David Kressler: Viewpoint
What draws us to certain locations to photograph the best scenic shots of a compelling landscape? Usually, it’s a sign pointing the way or a collection of cars marking the spot, but who determined these vistas? Why do we feel compelled to photograph the same terrain as everyone else? David Kressler examines that thinking with his project, Viewpoint. David has created a series of photographs that looks at the placement of scenic overlooks but also steps into the vista, allowing us to look back at the “ideal” vantage point. This questioning of defined space makes us consider new ways of looking.
Currently, his project Interface, is on view in the Pacific Northwest Photography Viewing Drawers, at Blue Sky Gallery in Portland through March 2017.
David Kressler (b.1968) was born in Silver Spring, Maryland and he received a BFA in photography from MICA (Maryland Institute College of Art) in 1990. He lived and worked in New York City for fifteen years and relocated to Portland, Oregon in 2014.
His work has been published in The New York Times Magazine, Washington Post Magazine, and Dwell.
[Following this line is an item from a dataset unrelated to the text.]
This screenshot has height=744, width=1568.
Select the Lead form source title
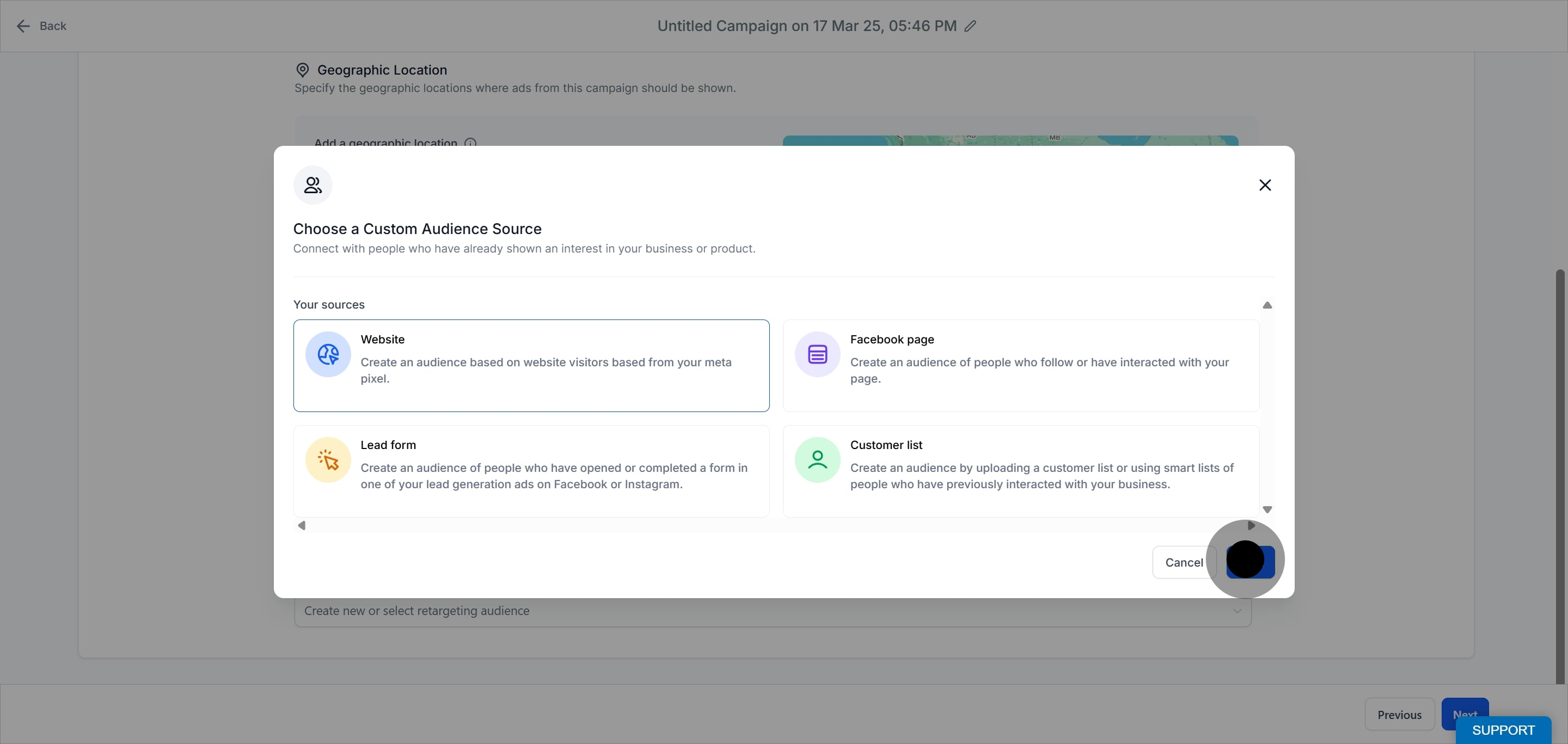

His photographs have been included in recent exhibitions at Blue Sky, The Oregon Center for the Photographic Arts (Unnatural Terrain) and The Center for Fine Art Photography in Ft. Collins, CO, (Illuminate curated by Elizabeth Avedon, Faux curated by Louise Clements, and Transitional Landscapes curated by Natasha Egan). His work was also selected by Rebecca Robertson of ARTnews and James Estrin of The New York Times for a feature on L’Oeil de la Photographie.
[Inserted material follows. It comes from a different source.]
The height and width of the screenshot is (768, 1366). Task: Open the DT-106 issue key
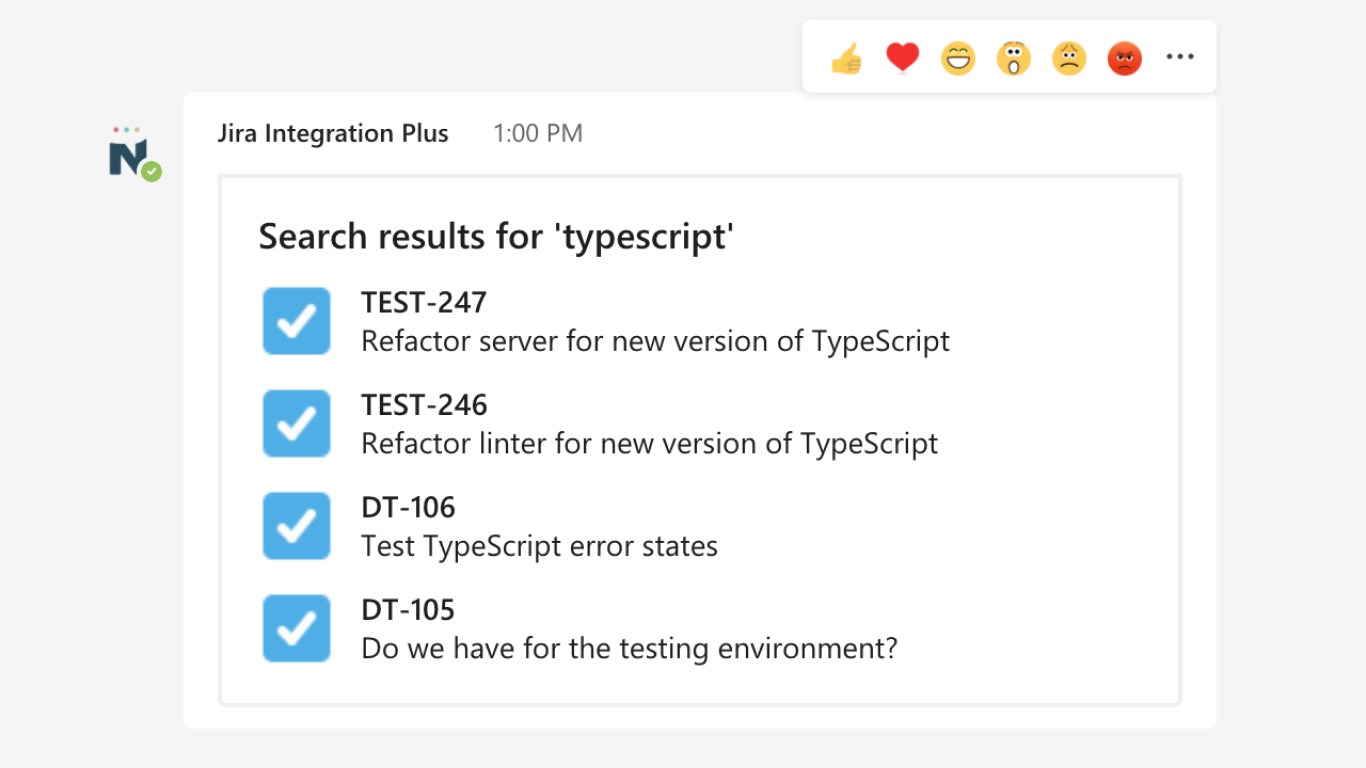coord(408,508)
He is currently working on several projects including Viewpoint, an examination of scenic observation points; Oasis, a look at commercialized highway rest stops, and Coal River, a study of areas affected by mountaintop removal in West Virginia.
“It is not down in any map; true places never are.”
-Herman Melville
I have always been intrigued by the markers that read “viewpoint” and “scenic overlook” that I see when driving on the highway and what these types of places might impart. A typical arrangement: one first finds a parking lot, a map, and then a path to follow, leading to a clearing, and finally to a place to stand. One hopes to find a stunning vista, a connection to history and place. A life-size diorama of an ideal geography. However, just as often, there is uncertainty. Something missed. A landscape with suggested significance and yet it’s like a stage set, whose performance has yet to happen, or already has. Who chooses these prescribed points of view? How and why are they chosen? These choices are somewhat analogous to how a photographer decides what to include and exclude in a photograph. Is the viewpoint a narrative or a fact?
Is there room for the individual to find their own viewpoints? Does a communal viewpoint help or hinder a personal experience and one’s ability to find meaning? The significance of such experiences have lost their meaning in a world where the value of the natural world seems to be in question and at war. Is it just a tradition that is followed through rote, like going to church out of habit after you’ve lost your faith? At once, these viewpoints seem a cliche of a not-yet-extinct shared visual language. A visual dead metaphor.
I began photographing viewpoints to try and understand and make sense of them. To study the customs, to step back and see the entire structure. As I did, I increasingly became aware of the other side. The subject of the viewpoint. I wanted to go to the other side, the “wrong” side. To be outside the system. To enter the view. In many cases, it’s not possible as a human with your feet on the ground to move into the scene. An invisible wall suggests you keep out. Maybe a railing stands in the way, or a chasm. But as I was able, I did, and I looked back. The observed looking back at the observer as it were. Maybe this desire came from a longing as a photographer to not just be an observer but to be a participant, looking to find something greater in meaning, than even the hopes of a viewpoint.